_Stated task_
Swap every "computer-use agent" in the lines below for "screen assistant", then give back all the lines with nothing else changed.

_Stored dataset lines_
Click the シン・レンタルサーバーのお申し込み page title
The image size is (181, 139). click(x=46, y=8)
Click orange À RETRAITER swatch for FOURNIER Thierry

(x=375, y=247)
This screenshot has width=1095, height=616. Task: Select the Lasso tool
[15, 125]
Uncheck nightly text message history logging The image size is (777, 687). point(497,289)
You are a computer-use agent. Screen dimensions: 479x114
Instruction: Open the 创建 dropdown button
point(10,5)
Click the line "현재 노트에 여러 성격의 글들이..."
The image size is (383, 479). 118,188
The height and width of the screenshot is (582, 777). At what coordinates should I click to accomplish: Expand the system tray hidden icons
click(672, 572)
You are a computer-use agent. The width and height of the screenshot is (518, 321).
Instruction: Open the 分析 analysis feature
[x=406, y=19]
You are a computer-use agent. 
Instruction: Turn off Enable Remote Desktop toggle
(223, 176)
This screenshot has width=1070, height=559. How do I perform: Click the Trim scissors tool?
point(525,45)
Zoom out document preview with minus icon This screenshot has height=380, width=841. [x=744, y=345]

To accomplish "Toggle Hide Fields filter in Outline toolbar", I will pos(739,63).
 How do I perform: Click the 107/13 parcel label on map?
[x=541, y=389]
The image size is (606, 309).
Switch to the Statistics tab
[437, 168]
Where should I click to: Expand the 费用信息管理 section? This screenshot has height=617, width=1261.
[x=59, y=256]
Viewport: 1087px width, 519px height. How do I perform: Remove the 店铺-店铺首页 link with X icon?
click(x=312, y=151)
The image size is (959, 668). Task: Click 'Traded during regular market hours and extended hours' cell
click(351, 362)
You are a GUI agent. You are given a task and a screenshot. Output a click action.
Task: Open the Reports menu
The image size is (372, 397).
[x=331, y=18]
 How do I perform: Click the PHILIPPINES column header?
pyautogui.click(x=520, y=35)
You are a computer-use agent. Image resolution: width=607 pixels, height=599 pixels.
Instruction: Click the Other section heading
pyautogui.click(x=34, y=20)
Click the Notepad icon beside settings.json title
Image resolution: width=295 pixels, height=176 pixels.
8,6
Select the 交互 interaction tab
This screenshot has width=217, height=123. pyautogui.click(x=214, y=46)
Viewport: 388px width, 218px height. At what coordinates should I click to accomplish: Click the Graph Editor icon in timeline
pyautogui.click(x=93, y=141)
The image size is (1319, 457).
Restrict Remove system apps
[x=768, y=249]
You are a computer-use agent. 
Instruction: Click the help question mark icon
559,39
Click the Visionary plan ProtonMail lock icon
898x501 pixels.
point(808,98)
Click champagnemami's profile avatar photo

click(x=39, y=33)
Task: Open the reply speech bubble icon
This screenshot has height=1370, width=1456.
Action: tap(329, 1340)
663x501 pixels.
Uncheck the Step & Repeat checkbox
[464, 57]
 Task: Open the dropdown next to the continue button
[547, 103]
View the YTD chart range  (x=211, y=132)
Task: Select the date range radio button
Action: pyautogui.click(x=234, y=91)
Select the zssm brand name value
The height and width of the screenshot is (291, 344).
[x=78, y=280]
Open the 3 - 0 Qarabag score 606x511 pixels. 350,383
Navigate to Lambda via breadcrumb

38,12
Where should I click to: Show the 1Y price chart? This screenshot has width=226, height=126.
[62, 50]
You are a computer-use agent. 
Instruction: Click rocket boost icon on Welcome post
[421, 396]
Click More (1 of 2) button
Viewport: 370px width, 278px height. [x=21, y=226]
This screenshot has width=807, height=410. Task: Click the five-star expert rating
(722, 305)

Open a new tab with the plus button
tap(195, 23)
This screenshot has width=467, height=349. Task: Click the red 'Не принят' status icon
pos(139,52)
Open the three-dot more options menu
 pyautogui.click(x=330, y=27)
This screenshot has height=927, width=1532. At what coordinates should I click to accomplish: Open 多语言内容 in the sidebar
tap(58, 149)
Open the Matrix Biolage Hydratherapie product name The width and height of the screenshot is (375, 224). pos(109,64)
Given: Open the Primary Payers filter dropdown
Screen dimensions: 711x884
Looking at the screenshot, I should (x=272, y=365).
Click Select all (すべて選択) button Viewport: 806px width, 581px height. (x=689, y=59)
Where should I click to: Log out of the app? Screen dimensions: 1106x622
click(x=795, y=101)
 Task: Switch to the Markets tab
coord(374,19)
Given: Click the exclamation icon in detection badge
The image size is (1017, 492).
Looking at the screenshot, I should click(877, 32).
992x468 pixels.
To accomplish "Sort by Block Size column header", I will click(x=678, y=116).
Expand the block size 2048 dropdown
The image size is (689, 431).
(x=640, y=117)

_Task solution_
Click the シン・レンタルサーバーのお申し込み page title
The image size is (181, 139). click(x=46, y=8)
Click orange À RETRAITER swatch for FOURNIER Thierry

(x=375, y=247)
This screenshot has width=1095, height=616. Task: Select the Lasso tool
[15, 125]
Uncheck nightly text message history logging The image size is (777, 687). point(497,289)
You are a screen assistant. Screen dimensions: 479x114
Instruction: Open the 创建 dropdown button
point(10,5)
Click the line "현재 노트에 여러 성격의 글들이..."
The image size is (383, 479). 118,188
The height and width of the screenshot is (582, 777). At what coordinates should I click to accomplish: Expand the system tray hidden icons
click(672, 572)
You are a screen assistant. The width and height of the screenshot is (518, 321).
Instruction: Open the 分析 analysis feature
[x=406, y=19]
You are a screen assistant. 
Instruction: Turn off Enable Remote Desktop toggle
(223, 176)
This screenshot has width=1070, height=559. How do I perform: Click the Trim scissors tool?
point(525,45)
Zoom out document preview with minus icon This screenshot has height=380, width=841. [x=744, y=345]

To accomplish "Toggle Hide Fields filter in Outline toolbar", I will pos(739,63).
 How do I perform: Click the 107/13 parcel label on map?
[x=541, y=389]
The image size is (606, 309).
Switch to the Statistics tab
[437, 168]
Where should I click to: Expand the 费用信息管理 section? This screenshot has height=617, width=1261.
[x=59, y=256]
Viewport: 1087px width, 519px height. How do I perform: Remove the 店铺-店铺首页 link with X icon?
click(x=312, y=151)
The image size is (959, 668). Task: Click 'Traded during regular market hours and extended hours' cell
click(351, 362)
You are a GUI agent. You are given a task and a screenshot. Output a click action.
Task: Open the Reports menu
The image size is (372, 397).
[x=331, y=18]
 How do I perform: Click the PHILIPPINES column header?
pyautogui.click(x=520, y=35)
You are a screen assistant. Image resolution: width=607 pixels, height=599 pixels.
Instruction: Click the Other section heading
pyautogui.click(x=34, y=20)
Click the Notepad icon beside settings.json title
Image resolution: width=295 pixels, height=176 pixels.
8,6
Select the 交互 interaction tab
This screenshot has width=217, height=123. pyautogui.click(x=214, y=46)
Viewport: 388px width, 218px height. At what coordinates should I click to accomplish: Click the Graph Editor icon in timeline
pyautogui.click(x=93, y=141)
The image size is (1319, 457).
Restrict Remove system apps
[x=768, y=249]
You are a screen assistant. 
Instruction: Click the help question mark icon
559,39
Click the Visionary plan ProtonMail lock icon
898x501 pixels.
point(808,98)
Click champagnemami's profile avatar photo

click(x=39, y=33)
Task: Open the reply speech bubble icon
This screenshot has height=1370, width=1456.
Action: tap(329, 1340)
663x501 pixels.
Uncheck the Step & Repeat checkbox
[464, 57]
 Task: Open the dropdown next to the continue button
[547, 103]
View the YTD chart range  (x=211, y=132)
Task: Select the date range radio button
Action: pyautogui.click(x=234, y=91)
Select the zssm brand name value
The height and width of the screenshot is (291, 344).
[x=78, y=280]
Open the 3 - 0 Qarabag score 606x511 pixels. 350,383
Navigate to Lambda via breadcrumb

38,12
Where should I click to: Show the 1Y price chart? This screenshot has width=226, height=126.
[62, 50]
You are a screen assistant. 
Instruction: Click rocket boost icon on Welcome post
[421, 396]
Click More (1 of 2) button
Viewport: 370px width, 278px height. [x=21, y=226]
This screenshot has width=807, height=410. Task: Click the five-star expert rating
(722, 305)

Open a new tab with the plus button
tap(195, 23)
This screenshot has width=467, height=349. Task: Click the red 'Не принят' status icon
pos(139,52)
Open the three-dot more options menu
 pyautogui.click(x=330, y=27)
This screenshot has height=927, width=1532. At what coordinates should I click to accomplish: Open 多语言内容 in the sidebar
tap(58, 149)
Open the Matrix Biolage Hydratherapie product name The width and height of the screenshot is (375, 224). pos(109,64)
Given: Open the Primary Payers filter dropdown
Screen dimensions: 711x884
Looking at the screenshot, I should (x=272, y=365).
Click Select all (すべて選択) button Viewport: 806px width, 581px height. (x=689, y=59)
Where should I click to: Log out of the app? Screen dimensions: 1106x622
click(x=795, y=101)
 Task: Switch to the Markets tab
coord(374,19)
Given: Click the exclamation icon in detection badge
The image size is (1017, 492).
Looking at the screenshot, I should click(877, 32).
992x468 pixels.
To accomplish "Sort by Block Size column header", I will click(x=678, y=116).
Expand the block size 2048 dropdown
The image size is (689, 431).
(x=640, y=117)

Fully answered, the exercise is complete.